▶ _Assignment_
Show each line of the records below where the word "header" occurs.

........

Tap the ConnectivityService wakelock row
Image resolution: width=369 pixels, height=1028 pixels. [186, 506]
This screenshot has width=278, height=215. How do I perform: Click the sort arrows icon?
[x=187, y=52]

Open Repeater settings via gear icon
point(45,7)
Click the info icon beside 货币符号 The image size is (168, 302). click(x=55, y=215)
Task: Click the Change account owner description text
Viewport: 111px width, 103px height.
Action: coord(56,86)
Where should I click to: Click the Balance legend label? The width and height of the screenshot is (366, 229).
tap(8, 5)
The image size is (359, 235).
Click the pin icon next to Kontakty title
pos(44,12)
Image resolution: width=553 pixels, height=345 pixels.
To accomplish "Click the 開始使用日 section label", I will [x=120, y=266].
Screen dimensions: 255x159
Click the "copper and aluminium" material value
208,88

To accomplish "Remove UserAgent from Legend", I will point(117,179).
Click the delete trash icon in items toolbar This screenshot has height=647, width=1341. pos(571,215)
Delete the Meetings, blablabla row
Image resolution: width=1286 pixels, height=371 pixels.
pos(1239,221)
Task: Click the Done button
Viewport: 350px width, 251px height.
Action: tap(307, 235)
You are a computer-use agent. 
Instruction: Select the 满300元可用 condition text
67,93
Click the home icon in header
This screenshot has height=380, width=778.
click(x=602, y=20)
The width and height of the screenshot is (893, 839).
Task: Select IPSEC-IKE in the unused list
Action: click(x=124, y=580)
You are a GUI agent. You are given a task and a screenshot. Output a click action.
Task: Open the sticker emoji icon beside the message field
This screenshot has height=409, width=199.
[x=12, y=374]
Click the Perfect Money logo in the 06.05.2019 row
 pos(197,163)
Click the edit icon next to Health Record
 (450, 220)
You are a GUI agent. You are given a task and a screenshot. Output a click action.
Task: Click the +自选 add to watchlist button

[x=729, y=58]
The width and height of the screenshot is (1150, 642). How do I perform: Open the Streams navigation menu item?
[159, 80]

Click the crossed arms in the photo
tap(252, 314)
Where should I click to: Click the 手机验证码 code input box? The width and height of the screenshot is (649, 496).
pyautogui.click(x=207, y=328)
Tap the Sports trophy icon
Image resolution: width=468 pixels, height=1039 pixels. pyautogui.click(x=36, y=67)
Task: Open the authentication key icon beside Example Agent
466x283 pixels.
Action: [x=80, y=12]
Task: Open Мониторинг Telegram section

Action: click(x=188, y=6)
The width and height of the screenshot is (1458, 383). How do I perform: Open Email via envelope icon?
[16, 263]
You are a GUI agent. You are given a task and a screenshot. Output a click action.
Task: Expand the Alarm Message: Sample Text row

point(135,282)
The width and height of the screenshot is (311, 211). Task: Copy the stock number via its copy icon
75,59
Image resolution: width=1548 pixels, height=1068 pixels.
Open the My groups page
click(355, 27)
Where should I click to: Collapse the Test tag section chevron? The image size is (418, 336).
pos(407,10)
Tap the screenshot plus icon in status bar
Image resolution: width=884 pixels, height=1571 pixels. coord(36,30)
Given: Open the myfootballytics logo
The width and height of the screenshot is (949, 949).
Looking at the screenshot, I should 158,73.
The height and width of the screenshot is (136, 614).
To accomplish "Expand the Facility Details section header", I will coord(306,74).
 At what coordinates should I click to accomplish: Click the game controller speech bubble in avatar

........

▶ _Response_
Click the home icon in header
To accomplish "Expand the Facility Details section header", I will coord(306,74).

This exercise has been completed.